After reference 20: Hampson et al. J Neurosci. 1998;18:2748-2763. © 1998, Society for Neuroscience.



Could such effects enhance cognition in the sense of adding capabilities in normal humans? The only work addressing the issue used nonhuman primates and a very difficult problem. Peripheral injection of an ampakine allowed monkeys to perform well beyond the level that could be achieved with weeks of training. Subsequent brain imaging studies showed that the drug produced a striking network effect: the monkeys engaged additional cortical areas while dealing with multiple, complex cues.33 These studies provide direct evidence that the network extension effect obtained in physiology experiments occurs in living animals and results in capacities beyond normal.

Future directions
An intriguing complexity to the ampakine/LTP interaction was introduced by the discovery that drug variants causing increases in EPSC amplitude only (type A) simply lower the threshold for potentiation, whereas those that increase both amplitude and duration (type B) produce this effect, but also elevate the LTP ceiling.34 Both classes improve memory scores, but tests for behavioral differences are lacking. However, recent work describing new LTP timing rules suggests interesting possibilities. Those experiments showed that hippocampal LTP exhibits an analogue of the “spaced trials effect” (wherein retention is much better after multiple, temporally separated training sessions than after a single massed trial) that is a fundamental feature of learning. Specifically, a second episode of θ burst stimulation doubled the magnitude of LTP, but only when delivered with a one hour delay after a first train. This phenomenon appears to depend on the presence of a large population of synapses with high plasticity thresholds.35,36 Pertinent to the present discussion, a type B ampakine caused a twofold increase in LTP after the first θ burst stimulation, but a subsequent train delayed by one hour produced no further enhancement. In essence, the drug removed the need for spaced trials to produce maximum potentiation. These results make clear predictions regarding behavior: (i) type A ampakines (which do not affect the LTP ceiling) will work within the distributed practice rules to reduce the amount of training needed to achieve stable memory; and (ii) type B compounds will eliminate the spaced trials effect by producing maximal encoding in a single training session.

(Records from a data collection)

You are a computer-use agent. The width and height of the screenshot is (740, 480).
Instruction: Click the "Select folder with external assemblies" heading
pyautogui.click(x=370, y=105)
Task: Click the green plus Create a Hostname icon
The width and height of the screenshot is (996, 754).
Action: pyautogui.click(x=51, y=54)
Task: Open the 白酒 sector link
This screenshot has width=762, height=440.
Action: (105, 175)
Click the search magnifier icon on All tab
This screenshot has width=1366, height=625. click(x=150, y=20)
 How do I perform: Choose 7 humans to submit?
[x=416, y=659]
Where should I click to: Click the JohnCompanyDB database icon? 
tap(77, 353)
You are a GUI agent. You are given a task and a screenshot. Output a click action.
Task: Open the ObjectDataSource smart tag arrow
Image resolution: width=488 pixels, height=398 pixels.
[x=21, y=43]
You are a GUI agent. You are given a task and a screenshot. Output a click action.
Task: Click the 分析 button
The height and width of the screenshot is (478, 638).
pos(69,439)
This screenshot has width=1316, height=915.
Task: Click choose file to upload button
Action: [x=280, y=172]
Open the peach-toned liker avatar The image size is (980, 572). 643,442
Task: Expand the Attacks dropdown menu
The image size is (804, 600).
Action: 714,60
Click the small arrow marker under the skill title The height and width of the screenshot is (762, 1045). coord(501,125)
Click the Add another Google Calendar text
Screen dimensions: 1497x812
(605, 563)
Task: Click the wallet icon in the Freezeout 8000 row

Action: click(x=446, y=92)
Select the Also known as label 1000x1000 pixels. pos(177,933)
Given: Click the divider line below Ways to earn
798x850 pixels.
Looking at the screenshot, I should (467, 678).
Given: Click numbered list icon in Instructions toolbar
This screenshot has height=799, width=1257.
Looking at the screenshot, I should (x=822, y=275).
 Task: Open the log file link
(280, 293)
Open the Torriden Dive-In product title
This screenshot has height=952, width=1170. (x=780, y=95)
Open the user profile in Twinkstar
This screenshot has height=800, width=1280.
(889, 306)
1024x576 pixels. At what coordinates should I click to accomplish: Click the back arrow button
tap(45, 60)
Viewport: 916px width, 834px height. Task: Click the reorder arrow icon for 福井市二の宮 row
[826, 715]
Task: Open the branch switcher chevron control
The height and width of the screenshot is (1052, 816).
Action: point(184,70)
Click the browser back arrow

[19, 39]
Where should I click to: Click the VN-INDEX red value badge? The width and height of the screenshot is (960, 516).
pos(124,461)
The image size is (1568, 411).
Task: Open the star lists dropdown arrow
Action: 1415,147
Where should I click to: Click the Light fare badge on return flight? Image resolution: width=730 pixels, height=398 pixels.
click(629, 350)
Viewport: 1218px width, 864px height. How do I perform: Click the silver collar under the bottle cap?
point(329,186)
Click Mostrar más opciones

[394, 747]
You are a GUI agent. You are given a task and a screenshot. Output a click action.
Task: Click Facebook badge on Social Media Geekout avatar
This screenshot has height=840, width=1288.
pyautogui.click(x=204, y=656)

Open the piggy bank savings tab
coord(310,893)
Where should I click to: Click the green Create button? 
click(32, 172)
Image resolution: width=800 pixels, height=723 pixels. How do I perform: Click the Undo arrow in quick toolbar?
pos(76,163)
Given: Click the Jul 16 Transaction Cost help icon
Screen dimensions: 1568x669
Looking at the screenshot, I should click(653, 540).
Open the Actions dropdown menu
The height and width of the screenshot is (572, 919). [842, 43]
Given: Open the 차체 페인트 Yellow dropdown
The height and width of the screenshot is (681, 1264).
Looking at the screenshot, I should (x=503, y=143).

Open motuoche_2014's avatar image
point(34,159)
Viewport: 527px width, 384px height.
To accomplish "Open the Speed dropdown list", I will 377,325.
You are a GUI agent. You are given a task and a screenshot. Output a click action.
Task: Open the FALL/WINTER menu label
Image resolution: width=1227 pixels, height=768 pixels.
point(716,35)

ASSIGNED TASK 1:
Answer these questions using the ampakine passage.
(a) What kind of animals were used in the only work on whether such effects could add capabilities?
(b) What do type A ampakines increase?
(c) How long after the first train did a second episode of θ burst stimulation have to come in order to double the magnitude of LTP?
ASSIGNED TASK 2: Repeat the part of the ampakine passage that begins at the words "Could such effects" and stops after the words "capacities beyond normal.".
ASSIGNED TASK 3: Translate this sentence from the ampakine passage into Spanish: "In essence, the drug removed the need for spaced trials to produce maximum potentiation."

RESPONSE AREA 1:
(a) Nonhuman primates (monkeys).
(b) EPSC amplitude only.
(c) One hour.

RESPONSE AREA 2:
Could such effects enhance cognition in the sense of adding capabilities in normal humans? The only work addressing the issue used nonhuman primates and a very difficult problem. Peripheral injection of an ampakine allowed monkeys to perform well beyond the level that could be achieved with weeks of training. Subsequent brain imaging studies showed that the drug produced a striking network effect: the monkeys engaged additional cortical areas while dealing with multiple, complex cues.33 These studies provide direct evidence that the network extension effect obtained in physiology experiments occurs in living animals and results in capacities beyond normal.

RESPONSE AREA 3: En esencia, el fármaco eliminó la necesidad de ensayos espaciados para producir la potenciación máxima.